TASK REQUIREMENTS
Reproduce the listing from the line with "Screen dimensions: 1373x807" up to and including the line with "click(308, 82)", swapping "thumbnail" for "preview" and leaving everything else unchanged.

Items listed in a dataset
● ● ●

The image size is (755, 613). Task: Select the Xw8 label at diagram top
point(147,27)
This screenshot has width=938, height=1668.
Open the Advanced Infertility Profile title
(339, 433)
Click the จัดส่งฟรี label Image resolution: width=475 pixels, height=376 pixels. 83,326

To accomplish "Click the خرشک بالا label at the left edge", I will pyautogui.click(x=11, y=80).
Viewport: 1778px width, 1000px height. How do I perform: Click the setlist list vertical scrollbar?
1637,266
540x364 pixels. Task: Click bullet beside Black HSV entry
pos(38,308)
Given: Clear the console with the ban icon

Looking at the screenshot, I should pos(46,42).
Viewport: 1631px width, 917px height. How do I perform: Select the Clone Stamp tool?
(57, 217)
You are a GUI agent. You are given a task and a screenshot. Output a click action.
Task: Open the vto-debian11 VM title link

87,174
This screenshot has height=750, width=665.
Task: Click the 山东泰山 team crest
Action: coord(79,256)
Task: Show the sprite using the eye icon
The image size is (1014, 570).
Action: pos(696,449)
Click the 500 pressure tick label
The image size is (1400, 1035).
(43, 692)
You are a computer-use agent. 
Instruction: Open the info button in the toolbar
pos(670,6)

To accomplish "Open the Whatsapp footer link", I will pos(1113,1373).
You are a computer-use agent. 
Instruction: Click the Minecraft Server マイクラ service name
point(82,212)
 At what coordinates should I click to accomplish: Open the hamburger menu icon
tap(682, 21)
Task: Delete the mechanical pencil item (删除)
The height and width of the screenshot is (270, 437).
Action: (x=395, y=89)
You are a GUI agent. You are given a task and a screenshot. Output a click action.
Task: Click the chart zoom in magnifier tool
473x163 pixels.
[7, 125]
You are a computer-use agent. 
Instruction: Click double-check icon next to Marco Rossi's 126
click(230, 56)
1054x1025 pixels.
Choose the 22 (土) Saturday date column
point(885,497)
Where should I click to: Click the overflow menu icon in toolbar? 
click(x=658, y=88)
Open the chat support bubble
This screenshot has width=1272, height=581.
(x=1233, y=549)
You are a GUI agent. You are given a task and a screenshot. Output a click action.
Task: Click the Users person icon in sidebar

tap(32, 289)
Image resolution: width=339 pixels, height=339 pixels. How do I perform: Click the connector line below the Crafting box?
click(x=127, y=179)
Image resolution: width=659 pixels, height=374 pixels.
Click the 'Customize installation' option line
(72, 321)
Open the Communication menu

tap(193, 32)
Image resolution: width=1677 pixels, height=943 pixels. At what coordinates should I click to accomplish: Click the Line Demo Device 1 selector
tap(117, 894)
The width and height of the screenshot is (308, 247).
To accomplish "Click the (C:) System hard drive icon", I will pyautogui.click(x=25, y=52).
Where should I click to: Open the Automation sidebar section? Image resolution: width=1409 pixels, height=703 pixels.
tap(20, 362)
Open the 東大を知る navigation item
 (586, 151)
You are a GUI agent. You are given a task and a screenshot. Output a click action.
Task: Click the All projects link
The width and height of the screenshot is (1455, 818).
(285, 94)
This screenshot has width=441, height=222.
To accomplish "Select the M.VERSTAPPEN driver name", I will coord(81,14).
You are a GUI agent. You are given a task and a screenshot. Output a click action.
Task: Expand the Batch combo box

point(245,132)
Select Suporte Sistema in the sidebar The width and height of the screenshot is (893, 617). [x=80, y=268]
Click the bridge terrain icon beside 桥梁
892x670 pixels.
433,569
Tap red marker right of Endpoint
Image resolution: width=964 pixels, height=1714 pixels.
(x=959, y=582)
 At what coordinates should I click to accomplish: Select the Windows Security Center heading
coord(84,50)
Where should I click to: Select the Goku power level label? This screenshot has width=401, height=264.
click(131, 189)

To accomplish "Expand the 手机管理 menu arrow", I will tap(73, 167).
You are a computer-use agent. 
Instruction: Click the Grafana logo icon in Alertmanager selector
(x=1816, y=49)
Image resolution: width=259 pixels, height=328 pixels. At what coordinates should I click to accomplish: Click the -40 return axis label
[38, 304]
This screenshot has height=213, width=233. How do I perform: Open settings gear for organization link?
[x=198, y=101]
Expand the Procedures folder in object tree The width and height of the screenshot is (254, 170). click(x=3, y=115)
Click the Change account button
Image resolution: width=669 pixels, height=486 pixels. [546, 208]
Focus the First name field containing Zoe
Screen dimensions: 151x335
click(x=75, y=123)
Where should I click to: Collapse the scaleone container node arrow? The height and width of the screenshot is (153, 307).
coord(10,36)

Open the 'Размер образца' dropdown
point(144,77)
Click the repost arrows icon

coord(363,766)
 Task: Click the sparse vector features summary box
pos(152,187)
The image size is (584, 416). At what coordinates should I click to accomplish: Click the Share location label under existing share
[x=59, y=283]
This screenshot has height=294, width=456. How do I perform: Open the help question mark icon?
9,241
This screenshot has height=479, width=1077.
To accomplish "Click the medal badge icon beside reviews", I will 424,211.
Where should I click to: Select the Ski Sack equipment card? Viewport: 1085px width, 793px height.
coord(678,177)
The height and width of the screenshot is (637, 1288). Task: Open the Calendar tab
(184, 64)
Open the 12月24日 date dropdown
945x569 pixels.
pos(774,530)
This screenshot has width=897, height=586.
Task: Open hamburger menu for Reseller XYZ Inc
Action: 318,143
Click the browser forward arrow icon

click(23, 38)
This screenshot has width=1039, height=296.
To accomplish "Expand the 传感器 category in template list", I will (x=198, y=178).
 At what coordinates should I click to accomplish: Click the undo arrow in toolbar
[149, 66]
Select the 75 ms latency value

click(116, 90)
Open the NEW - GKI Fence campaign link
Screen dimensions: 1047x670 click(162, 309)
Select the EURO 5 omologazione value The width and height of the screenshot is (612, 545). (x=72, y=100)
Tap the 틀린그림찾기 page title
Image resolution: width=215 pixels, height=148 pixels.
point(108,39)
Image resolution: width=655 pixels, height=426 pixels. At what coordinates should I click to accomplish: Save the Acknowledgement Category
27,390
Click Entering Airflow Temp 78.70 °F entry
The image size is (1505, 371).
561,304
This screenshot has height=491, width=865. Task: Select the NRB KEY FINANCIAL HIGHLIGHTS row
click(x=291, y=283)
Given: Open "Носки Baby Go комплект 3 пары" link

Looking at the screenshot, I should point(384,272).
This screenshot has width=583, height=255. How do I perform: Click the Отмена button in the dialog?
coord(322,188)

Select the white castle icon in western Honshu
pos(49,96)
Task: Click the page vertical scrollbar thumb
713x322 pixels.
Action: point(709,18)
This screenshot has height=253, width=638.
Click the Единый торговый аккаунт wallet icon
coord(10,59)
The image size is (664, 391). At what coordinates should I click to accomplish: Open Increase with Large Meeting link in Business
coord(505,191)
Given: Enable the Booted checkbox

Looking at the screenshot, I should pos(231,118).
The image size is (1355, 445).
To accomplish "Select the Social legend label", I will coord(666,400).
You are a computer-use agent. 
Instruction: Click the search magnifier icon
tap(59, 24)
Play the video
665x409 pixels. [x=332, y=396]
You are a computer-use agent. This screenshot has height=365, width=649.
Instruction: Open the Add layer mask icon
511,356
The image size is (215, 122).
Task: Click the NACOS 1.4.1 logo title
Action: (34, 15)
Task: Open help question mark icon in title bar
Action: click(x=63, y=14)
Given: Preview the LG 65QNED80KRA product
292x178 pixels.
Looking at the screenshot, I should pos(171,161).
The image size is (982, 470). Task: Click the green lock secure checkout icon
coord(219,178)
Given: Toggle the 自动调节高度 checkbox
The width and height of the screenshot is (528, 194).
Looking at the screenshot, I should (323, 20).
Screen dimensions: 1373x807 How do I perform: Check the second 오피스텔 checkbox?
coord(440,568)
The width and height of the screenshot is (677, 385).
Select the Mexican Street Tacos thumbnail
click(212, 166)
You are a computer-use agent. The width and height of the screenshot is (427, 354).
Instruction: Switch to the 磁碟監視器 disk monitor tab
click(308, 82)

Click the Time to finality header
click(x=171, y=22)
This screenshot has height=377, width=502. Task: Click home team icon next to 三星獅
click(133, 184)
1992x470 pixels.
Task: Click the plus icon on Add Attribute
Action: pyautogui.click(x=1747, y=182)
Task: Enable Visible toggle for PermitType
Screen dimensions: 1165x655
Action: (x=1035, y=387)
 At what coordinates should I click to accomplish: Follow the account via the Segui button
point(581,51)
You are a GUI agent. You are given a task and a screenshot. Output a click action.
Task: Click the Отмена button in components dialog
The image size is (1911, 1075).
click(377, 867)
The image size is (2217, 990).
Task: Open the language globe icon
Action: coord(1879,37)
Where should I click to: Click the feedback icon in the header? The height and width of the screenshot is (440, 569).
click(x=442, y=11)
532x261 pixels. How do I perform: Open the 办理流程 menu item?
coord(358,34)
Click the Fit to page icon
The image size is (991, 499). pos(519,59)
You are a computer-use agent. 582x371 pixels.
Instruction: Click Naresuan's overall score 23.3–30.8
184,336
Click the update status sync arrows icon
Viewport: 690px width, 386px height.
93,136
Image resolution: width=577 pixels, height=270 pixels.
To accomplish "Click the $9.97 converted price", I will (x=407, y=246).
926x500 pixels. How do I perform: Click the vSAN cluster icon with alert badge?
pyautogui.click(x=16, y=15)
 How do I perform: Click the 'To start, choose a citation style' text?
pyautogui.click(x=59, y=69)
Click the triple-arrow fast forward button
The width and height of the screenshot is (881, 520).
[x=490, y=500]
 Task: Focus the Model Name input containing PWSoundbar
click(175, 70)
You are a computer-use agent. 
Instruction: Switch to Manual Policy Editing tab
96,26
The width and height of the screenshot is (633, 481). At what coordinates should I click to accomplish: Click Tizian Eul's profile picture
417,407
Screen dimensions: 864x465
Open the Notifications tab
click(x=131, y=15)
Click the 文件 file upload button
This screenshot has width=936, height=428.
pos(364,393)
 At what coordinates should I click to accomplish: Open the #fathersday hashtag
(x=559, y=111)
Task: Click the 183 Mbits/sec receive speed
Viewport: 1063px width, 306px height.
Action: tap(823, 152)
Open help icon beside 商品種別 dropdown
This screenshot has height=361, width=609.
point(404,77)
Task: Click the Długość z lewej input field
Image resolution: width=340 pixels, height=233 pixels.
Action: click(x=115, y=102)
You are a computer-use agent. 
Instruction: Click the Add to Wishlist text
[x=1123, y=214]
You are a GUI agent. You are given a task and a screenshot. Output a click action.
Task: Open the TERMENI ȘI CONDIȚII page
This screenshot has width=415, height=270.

● ● ●

WRITTEN ANSWER
Screen dimensions: 1373x807 How do I perform: Check the second 오피스텔 checkbox?
coord(440,568)
The width and height of the screenshot is (677, 385).
Select the Mexican Street Tacos preview
click(212, 166)
You are a computer-use agent. The width and height of the screenshot is (427, 354).
Instruction: Switch to the 磁碟監視器 disk monitor tab
click(308, 82)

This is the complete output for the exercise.